Alveolar capillary dysplasia with misalignment of the pulmonary veins as a cause of hypoxemic respiratory failure in a term newborn
Abstract
Alveolar capillary dysplasia with misalignment of the pulmonary veins (ACD/MPV) is a rare, fatal developmental lung disorder of neonates and infants. This condition is associated with persistent pulmonary hypertension (PPHN) leading to severe respiratory failure and death.
ACD/MPV is usually accompanied by a complex of congenital anomalies, especially involving gastrointestinal, cardiovascular and urogenital systems. A term newborn is presented in this case report.

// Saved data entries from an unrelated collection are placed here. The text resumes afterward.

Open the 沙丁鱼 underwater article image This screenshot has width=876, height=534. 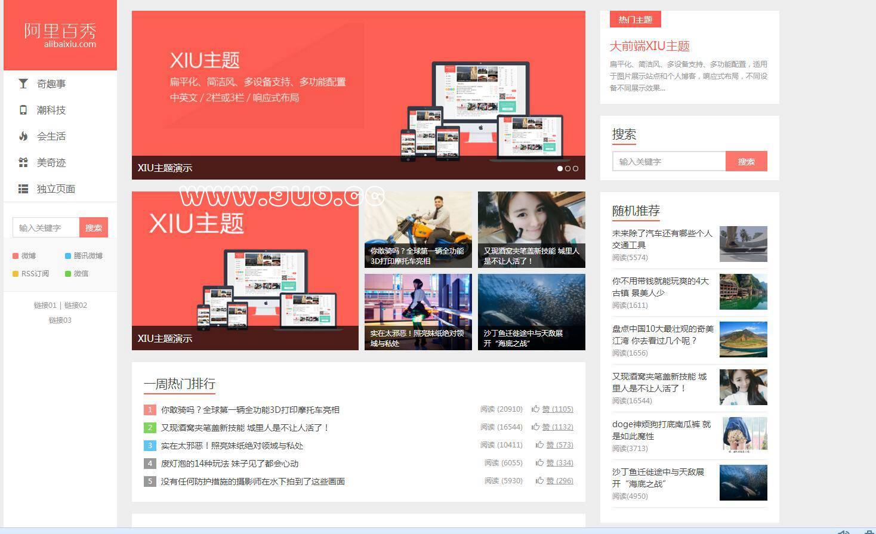[531, 311]
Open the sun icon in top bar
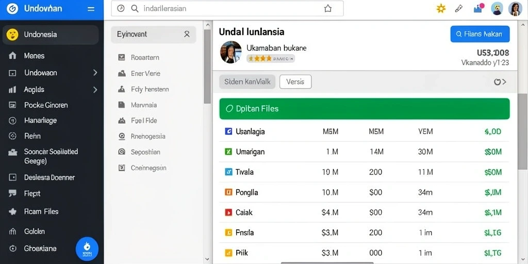 click(441, 9)
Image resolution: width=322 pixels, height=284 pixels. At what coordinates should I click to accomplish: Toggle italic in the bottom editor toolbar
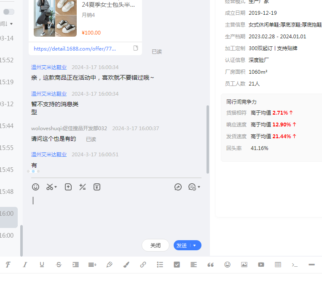coord(25,265)
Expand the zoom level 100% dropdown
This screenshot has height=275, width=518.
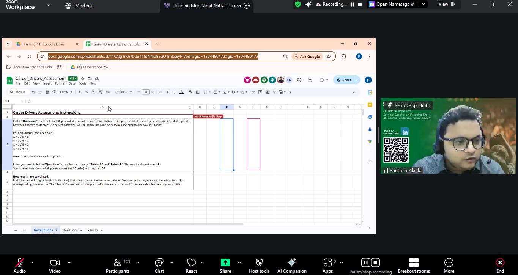click(x=66, y=92)
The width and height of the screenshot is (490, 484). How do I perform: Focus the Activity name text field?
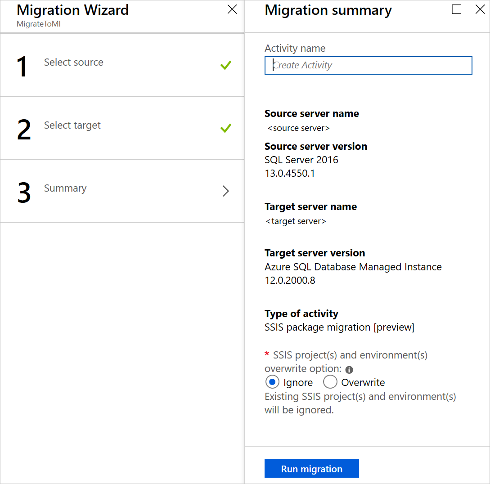[x=368, y=65]
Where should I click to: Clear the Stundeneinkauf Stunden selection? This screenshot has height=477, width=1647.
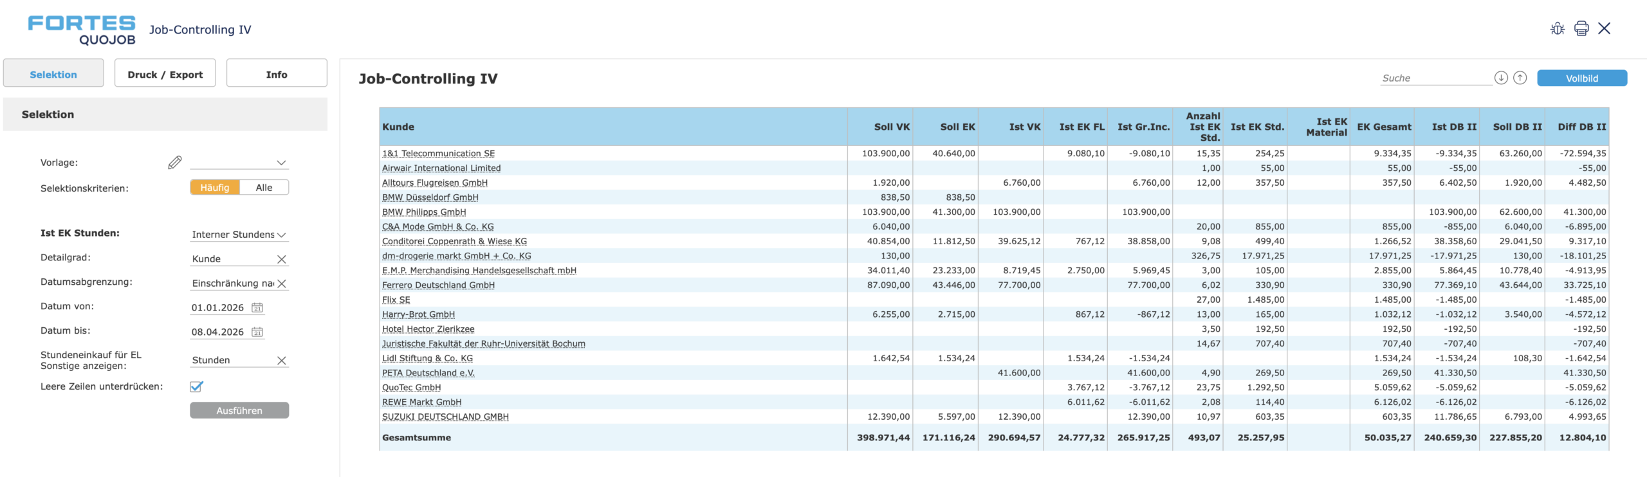pyautogui.click(x=281, y=361)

The patient suffered from multiple inborn defects: hypoplastic left heart, atrioventricular septal defect with malformed mitral valve, retroesophageal subclavian artery, double right renal artery, two lobes of right lung, intestinal malrotation, annular pancreas, hypoplastic gallbladder, bilateral hydronephrosis, hydroureters, and hemivertebra Th 10. Despite complete resuscitation care the girl died because of pharmacoresistant pulmonary hypertension and hypoxemic respiratory failure at the age of 21 hours.
The gold standard in diagnostics of ACD/MPV represents histologic evaluation of the lung tissue by a pediatric pathologist familiar with the disorder. The characteristic histological features of ACD/MPV were found in this case.
Targeted genetic testing revealed deletion in the chromosomal region 16q24.1, containing the FOX transcription factor gene cluster (including FOXF1, FOXC2, and FOXL1 genes). No deletions in this genomic region are found in different databases of genomic variants, indicating that these changes are pathogenic for ACD/MPV.